Returning to Larry's second point is probably more important in the short to medium term than any considerations around technology direction.

Keeping SuccessFactors separate is a very smart move because it keeps the on-premise and cloud businesses in their own worlds. Mostly. Nevertheless, such structures bring challenges. The development teams in SAP's Walldorf operation wield considerable power and have already managed to account for the departure of one high profile cloud executive. The addition of SuccessFactors does not bring with it enough revenue clout for their management to have the impact one might imagine.

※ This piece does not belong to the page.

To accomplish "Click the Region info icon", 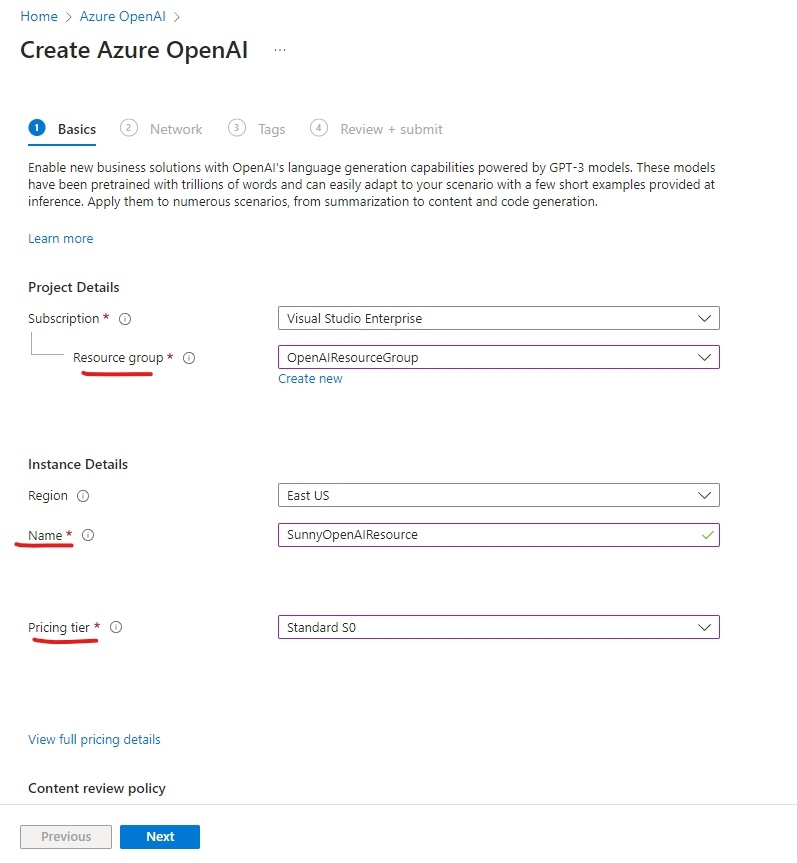I will coord(83,496).
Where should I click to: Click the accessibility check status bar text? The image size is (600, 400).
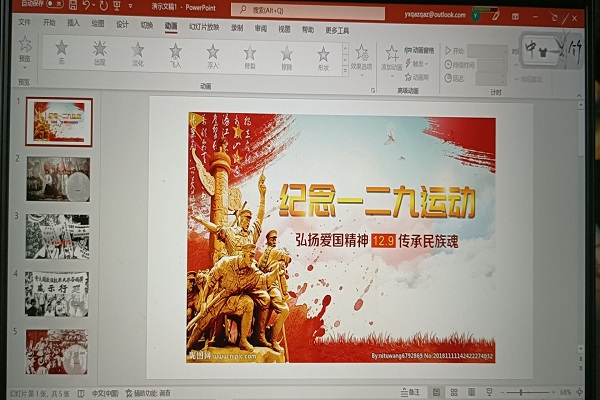click(x=152, y=393)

On the flipside, SAP co-CEO Jim Snabe and SuccessFactors CEO Lars Dalgaard share a common heritage in that both are Danish. That makes Snabe and Dalgaard natural allies at a time when Snabe is being widely credited for repairing the damage wrought by past management.

As a side note, it is interesting to see that SAP Americas is the vehicle through which SuccessFactors is being acquired. SAP's financial structure has a direct impact on how the business is run and where the power lays. For too long, restrictive German trading and labor laws have prevented what would be easy when operating under US governance. If SAP is able to take advantage of this acquisition method, I can see a lot of developer gripes evaporating. We will have to wait and see how this shakes out but my initial take is net positive.

From a buyer's perspective, SAP re-acquires customers like Siemens which it lost to SuccessFactors a few years ago. This is a two edged sword. On the one hand it gets SAP used to cloud pricing, but will SAP seek to hike prices as it did with BusinessObjects? Right now, buyers should seek to establish where they can lock in price advantage for the future and prior to the acquisition close. Given we're in the 25 days of the year end scramble for deals, customers should be careful they do not over estimate their commitment needs but should aggressively negotiate discounts for enlarged contracts or extended terms.

Buyers are going to increasingly find themselves swamped with sales people wearing SAP badges but selling technology that brings integration challenges. Buyers will therefore need assurances at a time when the cloud is anticipated to simplify technical landscapes. Early assurances backed by examples from the new team will go a long way towards assuaging fears.

The good news is that buyers will at last see some genuine innovation from SAP that is available now and not a hyped pipe dream for the future. That should provide welcome relief to customers who see themselves being pulled away from their strategy of having a one stop shop approach to the transactional systems. It still leaves the CRM end of the accounting, HR, CRM ERP trilogy as problematic but at least one major area of functionality has now been boxed off.

This is good news for Workday. In acquiring SuccessFactors, SAP has demonstrated just how fearful it is that Workday will do an end run around the HR space exactly as Salesforce.com has already done in the CRM market. Workday is already putting $300 million in bookings as its 2012 target and I can easily see them reaching $1 billion by 2014-15. In paying a whopping 52% premium over the share price close, SAP has demonstrated a certain desperate need to protect itself. I can only imagine the smiles on Workday co-CEOs Dave Duffield and Aneel Bhusri's faces as they move towards an IPO some time in 2012.